WIG20 wylądował 2,9 proc. pod kreską, choć w trakcie sesji były momenty, że tracił nawet 3,2 proc. Spadki w Warszawie tym razem zostały sprowokowane przez wydarzenia spoza krajowego podwórka. Przez rynki akcji przetoczyła się fala wyprzedaży, która zepchnęła główne indeksy giełdowe na większości rynków o kilka procent w dół. Biorąc pod uwagę skalę wyprzedaży nasz rynek wcale nie wypadł najgorzej. Pogorszenie nastrojów inwestorów  było w dużej mierze reakcją na rozczarowującymi z Chin.
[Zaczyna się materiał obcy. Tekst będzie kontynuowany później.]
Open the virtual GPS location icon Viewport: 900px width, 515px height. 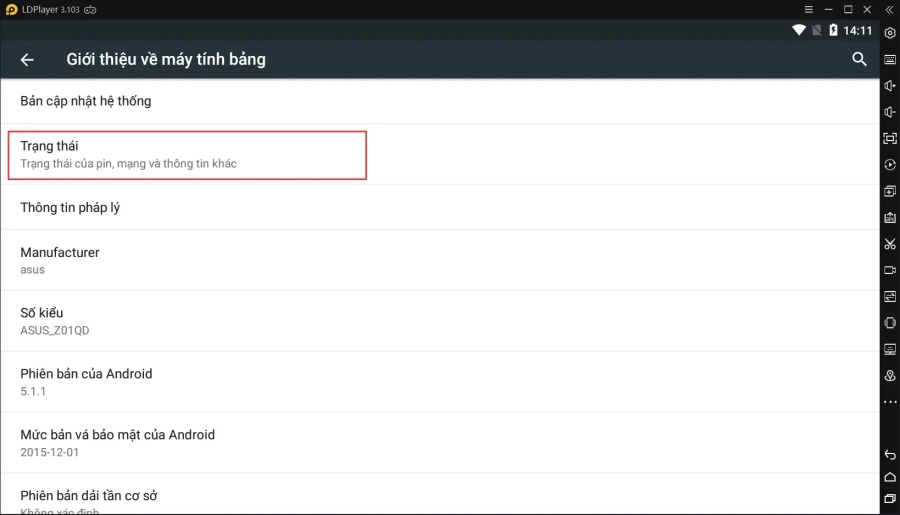[x=890, y=375]
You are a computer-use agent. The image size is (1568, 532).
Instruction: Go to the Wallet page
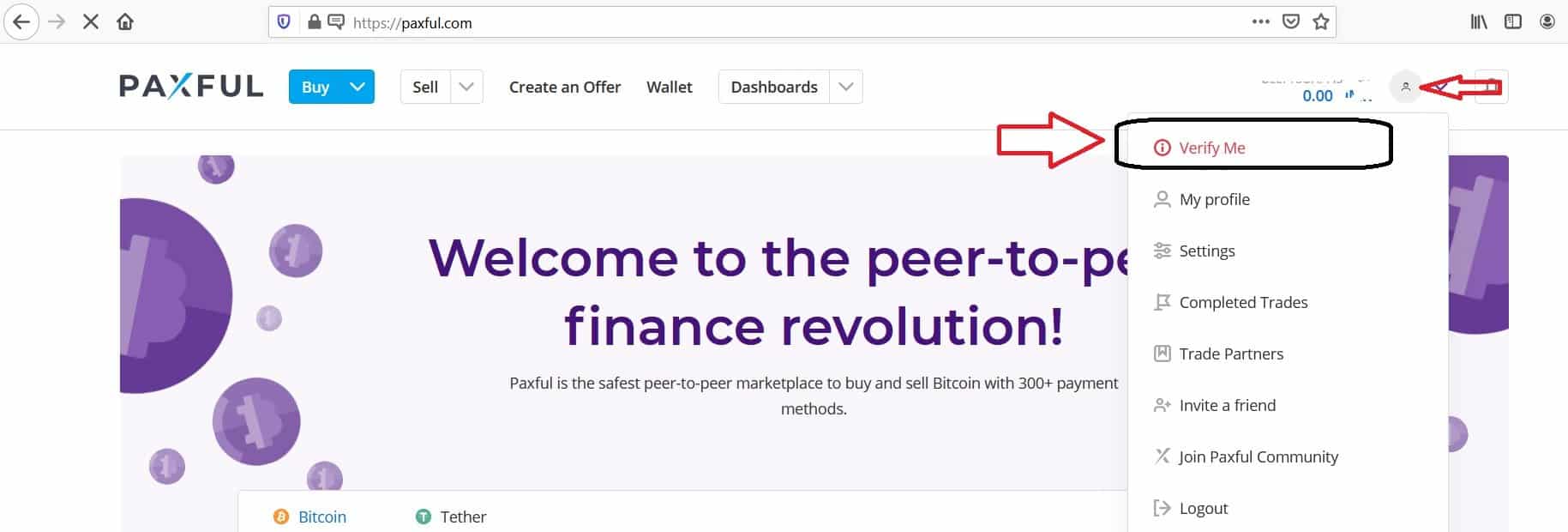(669, 87)
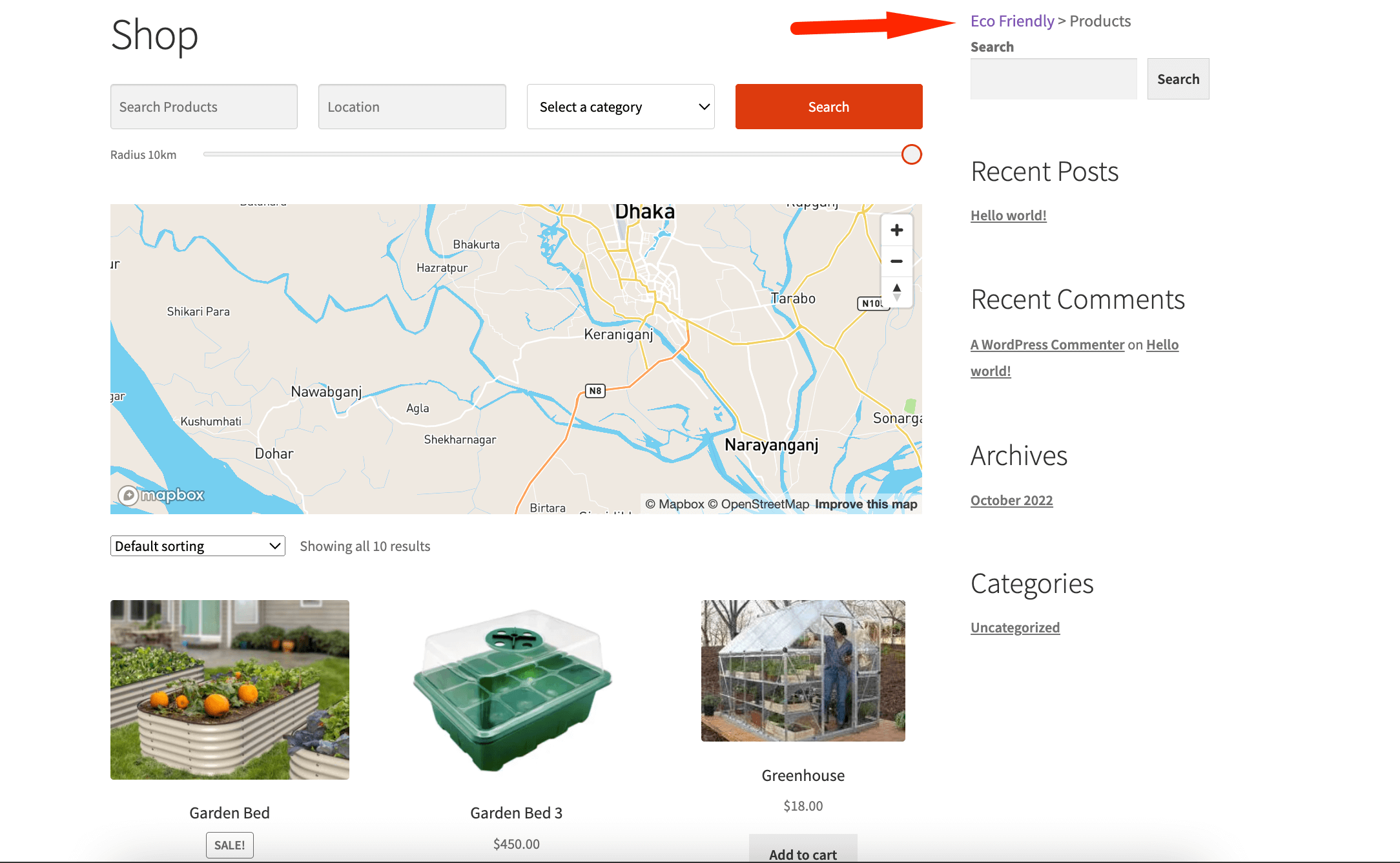Open the Select a category dropdown
This screenshot has height=863, width=1400.
point(620,106)
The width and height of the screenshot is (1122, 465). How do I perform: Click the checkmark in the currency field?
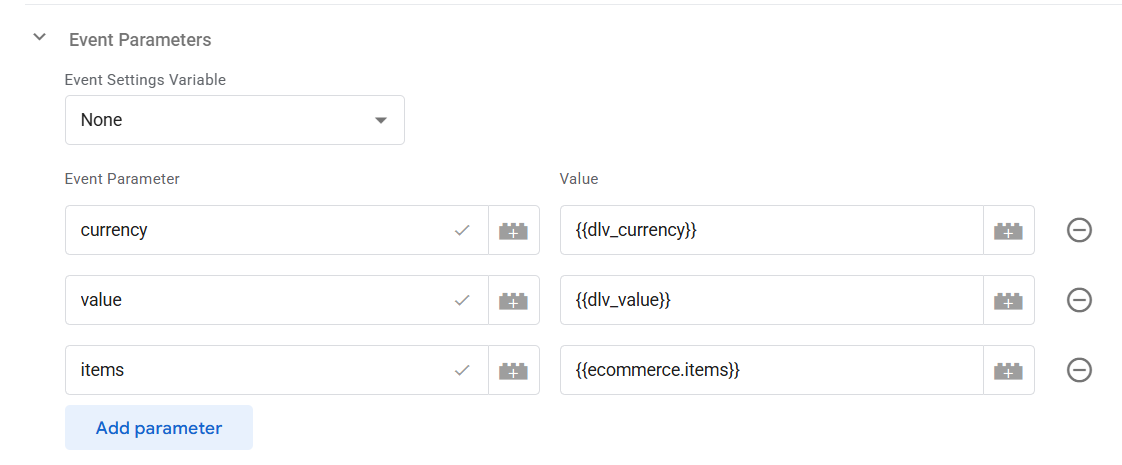[x=462, y=231]
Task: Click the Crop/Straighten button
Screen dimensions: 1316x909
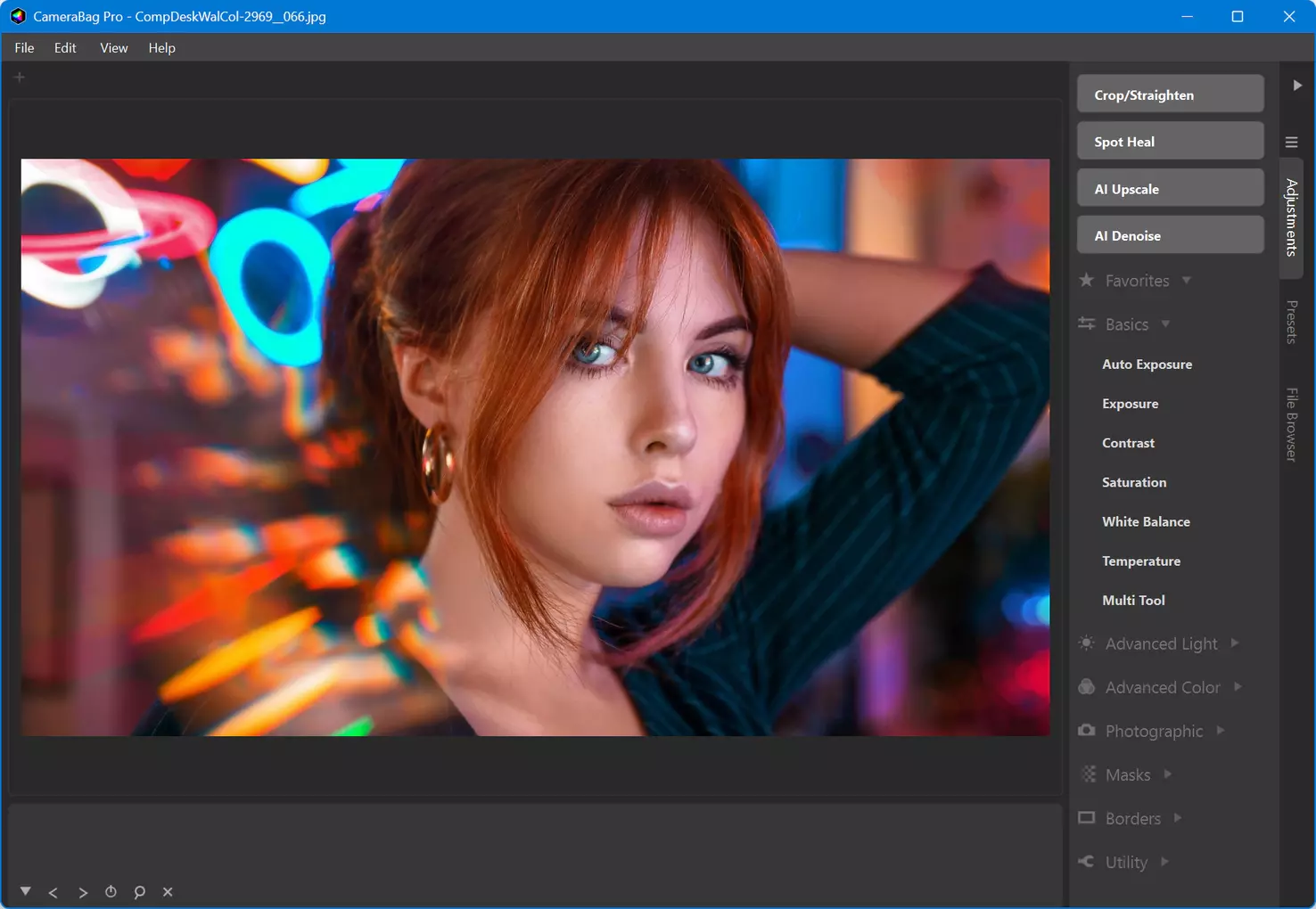Action: (1170, 94)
Indeks PMI, opisujący koniunkturę w chińskim przemyśle, spadł niespodziewanie w grudniu do 48,2 pkt. z 48,6 pkt. na koniec poprzedniego miesiąca wywołując potężne spadki na chińskim rynku akcji.  Słabsze od oczekiwanych dane podsyciły obawy na temat kondycji chińskiej gospodarki i ewentualnych skutków jej spowolnienia dla świata. Sytuację na rynkach dodatkowo pogarszał wzrost napięcia na Bliskim Wschodzie pomiędzy Arabia Saudyjską i Iranem. Wejście do gry Amerykanów nic nie zmieniło.  Tam nastroje były równie ponure, co na pozostałych giełdach.

Krajowym indeksom najmocniej dała się we znaki przecena walorów KGHM. Akcje miedziowego koncernu potaniały  o ponad 6 proc. z powodu dynamicznych spadków cen miedzi będących wynikiem obaw o stan chińskiej gospodarki. Podaż, choć w niemi mniejszej skali, uaktywniała się również na walorach pozostałych uczestników indeksu WIG20.  Przecenie skutecznie oparły się jedynie walory Cyfrowego Polsatu.  Fatalne nastroje udzieliły się także posiadaczom walorów spółek o mniejszej kapitalizacji, choć tutaj jednak aktywność sprzedających była mniejsza. Niemniej zdecydowana większość średnich i małych spółek z mWIG40 i sWIG80 poniedziałkowe notowania zakończyła pod kreską. Warto przy tym zwrócić uwagę na małą aktywność inwestorów. W trakcie sesji na całym rynku właściciela zmieniły papiery o wartości niewiele ponad  400 mln zł.